> _Task goal_
Copy the data word for word, from its very first line down to and including the line that contains "Choose the third".

> _Entries shown_
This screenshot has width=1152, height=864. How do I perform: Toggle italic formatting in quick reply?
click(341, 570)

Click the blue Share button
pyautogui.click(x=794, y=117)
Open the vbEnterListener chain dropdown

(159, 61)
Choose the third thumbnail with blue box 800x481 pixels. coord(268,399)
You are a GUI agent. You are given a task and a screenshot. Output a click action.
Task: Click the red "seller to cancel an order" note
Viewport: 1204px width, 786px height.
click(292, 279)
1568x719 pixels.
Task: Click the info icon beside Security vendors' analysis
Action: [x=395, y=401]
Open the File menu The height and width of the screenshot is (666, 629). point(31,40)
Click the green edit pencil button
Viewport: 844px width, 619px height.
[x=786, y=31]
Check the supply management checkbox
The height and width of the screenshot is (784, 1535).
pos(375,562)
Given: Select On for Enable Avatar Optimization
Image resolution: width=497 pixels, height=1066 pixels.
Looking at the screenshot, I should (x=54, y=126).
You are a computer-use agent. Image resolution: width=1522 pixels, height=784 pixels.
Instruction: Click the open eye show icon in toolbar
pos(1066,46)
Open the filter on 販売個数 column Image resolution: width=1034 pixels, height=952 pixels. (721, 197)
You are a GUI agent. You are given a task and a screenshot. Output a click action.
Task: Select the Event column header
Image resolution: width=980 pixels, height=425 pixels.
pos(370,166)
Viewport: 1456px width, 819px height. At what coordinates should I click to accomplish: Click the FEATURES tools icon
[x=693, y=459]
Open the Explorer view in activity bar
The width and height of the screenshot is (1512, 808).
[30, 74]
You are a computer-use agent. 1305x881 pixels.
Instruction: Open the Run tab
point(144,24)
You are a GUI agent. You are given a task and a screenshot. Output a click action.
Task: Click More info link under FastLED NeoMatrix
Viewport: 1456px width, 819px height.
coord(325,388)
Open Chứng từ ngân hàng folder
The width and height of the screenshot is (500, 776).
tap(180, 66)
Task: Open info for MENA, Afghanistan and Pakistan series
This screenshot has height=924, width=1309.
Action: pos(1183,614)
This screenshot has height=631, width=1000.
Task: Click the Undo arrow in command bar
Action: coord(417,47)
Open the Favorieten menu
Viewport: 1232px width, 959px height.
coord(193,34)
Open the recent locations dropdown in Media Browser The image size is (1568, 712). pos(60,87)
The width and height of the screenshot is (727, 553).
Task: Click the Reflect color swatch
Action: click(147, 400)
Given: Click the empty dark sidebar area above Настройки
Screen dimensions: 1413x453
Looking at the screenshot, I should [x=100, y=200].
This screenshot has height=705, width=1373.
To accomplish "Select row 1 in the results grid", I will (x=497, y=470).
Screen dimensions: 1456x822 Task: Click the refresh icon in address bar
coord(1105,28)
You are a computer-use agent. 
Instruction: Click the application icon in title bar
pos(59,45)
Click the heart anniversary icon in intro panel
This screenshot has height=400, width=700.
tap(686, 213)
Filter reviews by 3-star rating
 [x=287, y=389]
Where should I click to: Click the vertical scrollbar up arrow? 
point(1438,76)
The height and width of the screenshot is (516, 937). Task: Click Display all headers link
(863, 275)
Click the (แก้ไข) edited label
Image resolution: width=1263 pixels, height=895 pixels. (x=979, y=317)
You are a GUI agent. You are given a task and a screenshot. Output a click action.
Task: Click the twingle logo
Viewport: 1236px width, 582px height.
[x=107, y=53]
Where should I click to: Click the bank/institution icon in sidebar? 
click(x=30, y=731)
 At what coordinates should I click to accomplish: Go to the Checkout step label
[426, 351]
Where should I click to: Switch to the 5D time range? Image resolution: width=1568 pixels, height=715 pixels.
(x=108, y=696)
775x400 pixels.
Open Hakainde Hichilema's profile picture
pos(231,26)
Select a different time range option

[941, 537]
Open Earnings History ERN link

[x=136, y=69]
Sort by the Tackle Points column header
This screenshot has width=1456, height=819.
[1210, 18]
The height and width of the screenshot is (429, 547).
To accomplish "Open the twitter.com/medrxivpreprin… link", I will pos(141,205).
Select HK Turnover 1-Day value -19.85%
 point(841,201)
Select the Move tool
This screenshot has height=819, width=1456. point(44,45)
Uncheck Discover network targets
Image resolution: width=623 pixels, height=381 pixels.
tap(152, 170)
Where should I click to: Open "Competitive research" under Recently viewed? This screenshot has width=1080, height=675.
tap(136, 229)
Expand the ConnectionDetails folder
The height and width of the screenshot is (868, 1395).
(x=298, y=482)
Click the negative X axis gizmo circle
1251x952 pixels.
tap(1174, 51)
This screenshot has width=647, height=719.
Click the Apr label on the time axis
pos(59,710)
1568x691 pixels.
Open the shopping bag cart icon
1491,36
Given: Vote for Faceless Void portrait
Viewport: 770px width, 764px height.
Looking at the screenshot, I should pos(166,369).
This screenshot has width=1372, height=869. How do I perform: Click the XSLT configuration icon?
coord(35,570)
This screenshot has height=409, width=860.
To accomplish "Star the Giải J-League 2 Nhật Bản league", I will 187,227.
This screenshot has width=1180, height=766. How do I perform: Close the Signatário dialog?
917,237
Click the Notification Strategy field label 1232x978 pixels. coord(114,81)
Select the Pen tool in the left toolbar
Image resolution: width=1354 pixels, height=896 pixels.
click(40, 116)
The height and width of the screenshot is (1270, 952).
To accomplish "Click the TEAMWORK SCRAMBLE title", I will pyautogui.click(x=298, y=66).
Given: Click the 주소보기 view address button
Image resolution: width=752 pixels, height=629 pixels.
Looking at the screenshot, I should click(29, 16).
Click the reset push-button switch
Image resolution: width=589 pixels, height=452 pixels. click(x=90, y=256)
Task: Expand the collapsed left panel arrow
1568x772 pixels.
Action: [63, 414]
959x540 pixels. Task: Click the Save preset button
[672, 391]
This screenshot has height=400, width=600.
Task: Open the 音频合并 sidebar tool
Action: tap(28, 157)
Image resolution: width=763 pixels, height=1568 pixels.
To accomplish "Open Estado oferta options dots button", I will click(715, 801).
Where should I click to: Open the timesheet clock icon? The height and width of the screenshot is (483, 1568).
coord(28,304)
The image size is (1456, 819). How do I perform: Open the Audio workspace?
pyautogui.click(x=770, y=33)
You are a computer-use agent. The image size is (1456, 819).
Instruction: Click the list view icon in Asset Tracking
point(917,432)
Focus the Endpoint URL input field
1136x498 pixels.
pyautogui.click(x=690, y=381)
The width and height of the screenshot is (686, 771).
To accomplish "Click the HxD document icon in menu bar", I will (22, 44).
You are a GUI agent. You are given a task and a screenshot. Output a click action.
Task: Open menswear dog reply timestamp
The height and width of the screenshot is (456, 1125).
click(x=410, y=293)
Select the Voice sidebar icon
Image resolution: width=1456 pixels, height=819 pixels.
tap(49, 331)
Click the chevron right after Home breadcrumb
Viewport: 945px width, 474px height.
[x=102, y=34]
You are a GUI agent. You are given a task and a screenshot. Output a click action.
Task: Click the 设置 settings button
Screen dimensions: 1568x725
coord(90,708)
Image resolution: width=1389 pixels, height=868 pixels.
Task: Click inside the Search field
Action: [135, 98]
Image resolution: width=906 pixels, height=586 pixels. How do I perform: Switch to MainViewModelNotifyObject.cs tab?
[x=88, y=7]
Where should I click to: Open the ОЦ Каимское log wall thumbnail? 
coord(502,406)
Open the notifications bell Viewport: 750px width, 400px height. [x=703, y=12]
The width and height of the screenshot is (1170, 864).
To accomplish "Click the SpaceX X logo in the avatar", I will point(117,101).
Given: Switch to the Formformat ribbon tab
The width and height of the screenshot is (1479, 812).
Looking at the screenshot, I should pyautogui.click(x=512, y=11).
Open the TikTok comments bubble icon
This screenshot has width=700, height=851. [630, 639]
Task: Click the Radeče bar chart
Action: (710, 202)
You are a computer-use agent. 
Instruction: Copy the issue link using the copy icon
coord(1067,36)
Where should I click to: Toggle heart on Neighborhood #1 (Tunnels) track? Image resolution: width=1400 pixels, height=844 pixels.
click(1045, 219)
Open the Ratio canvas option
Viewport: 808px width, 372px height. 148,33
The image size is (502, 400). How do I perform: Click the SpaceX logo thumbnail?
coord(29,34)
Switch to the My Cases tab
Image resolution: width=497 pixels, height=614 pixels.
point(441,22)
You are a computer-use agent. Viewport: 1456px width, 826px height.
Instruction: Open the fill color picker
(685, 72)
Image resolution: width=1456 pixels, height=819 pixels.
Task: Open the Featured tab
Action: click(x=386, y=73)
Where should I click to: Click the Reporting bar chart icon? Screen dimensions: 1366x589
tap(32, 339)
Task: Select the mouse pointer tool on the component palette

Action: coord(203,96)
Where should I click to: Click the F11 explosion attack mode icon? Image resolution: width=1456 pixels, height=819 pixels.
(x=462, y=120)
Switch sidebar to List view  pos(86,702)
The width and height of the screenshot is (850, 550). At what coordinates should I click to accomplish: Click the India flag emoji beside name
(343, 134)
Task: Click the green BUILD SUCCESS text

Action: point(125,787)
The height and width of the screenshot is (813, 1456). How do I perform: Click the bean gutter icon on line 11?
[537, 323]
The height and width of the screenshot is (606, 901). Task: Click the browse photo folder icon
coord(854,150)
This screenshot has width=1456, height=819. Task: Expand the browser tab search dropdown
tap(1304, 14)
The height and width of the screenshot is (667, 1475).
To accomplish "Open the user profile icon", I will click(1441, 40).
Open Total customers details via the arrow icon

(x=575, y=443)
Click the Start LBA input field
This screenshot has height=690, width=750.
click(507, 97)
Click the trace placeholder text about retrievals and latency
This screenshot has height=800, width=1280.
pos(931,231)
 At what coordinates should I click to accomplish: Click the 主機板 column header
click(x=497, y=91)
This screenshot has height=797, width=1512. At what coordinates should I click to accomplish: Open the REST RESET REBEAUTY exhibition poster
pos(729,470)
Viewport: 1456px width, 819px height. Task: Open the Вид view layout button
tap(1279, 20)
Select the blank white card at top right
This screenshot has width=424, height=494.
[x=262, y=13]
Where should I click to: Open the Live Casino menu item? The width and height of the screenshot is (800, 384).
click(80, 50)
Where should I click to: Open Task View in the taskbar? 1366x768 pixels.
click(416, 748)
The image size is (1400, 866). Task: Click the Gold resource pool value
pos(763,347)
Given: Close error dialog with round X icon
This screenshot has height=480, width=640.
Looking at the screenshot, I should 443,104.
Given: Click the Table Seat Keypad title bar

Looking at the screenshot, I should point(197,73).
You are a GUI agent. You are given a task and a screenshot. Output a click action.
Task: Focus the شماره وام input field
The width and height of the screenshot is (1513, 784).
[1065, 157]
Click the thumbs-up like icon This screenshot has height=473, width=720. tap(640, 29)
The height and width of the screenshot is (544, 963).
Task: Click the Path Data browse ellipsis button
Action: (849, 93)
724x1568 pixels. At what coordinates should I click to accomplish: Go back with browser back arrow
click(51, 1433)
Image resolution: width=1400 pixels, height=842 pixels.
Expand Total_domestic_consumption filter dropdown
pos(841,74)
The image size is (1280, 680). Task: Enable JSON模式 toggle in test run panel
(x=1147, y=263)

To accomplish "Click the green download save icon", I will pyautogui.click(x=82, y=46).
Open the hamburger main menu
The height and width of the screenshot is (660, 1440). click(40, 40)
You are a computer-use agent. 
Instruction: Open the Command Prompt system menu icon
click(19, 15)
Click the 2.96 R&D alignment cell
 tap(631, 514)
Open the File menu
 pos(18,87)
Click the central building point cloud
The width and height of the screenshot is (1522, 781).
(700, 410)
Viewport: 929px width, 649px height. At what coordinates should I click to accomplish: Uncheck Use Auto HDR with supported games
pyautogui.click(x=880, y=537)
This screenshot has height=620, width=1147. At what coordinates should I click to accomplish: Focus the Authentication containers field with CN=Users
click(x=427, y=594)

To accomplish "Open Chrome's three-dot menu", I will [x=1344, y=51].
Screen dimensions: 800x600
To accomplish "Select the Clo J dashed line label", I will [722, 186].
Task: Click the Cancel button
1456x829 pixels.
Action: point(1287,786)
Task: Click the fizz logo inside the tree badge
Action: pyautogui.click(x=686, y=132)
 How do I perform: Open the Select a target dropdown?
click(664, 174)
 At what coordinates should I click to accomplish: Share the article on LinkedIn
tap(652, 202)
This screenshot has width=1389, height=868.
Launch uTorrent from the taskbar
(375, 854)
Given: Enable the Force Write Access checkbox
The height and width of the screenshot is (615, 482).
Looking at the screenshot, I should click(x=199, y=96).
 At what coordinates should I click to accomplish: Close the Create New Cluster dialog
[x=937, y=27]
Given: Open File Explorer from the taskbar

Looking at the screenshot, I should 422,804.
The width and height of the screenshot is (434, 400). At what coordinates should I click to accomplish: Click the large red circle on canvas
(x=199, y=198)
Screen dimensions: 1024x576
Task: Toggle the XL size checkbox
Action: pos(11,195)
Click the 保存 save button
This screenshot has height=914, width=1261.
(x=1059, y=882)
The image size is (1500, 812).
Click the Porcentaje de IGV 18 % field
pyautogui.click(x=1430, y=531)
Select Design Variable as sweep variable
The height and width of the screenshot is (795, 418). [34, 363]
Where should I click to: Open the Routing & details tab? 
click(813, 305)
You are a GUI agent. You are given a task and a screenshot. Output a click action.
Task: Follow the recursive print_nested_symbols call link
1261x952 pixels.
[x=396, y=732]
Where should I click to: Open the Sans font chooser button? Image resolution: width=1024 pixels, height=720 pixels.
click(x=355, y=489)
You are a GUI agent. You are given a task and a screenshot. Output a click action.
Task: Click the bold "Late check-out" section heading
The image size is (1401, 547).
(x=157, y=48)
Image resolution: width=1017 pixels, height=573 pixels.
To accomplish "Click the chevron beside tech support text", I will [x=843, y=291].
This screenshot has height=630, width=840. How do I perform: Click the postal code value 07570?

> _Expected answer_
This screenshot has width=1152, height=864. How do I perform: Toggle italic formatting in quick reply?
click(341, 570)

Click the blue Share button
pyautogui.click(x=794, y=117)
Open the vbEnterListener chain dropdown

(159, 61)
Choose the third thumbnail with blue box 800x481 pixels. coord(268,399)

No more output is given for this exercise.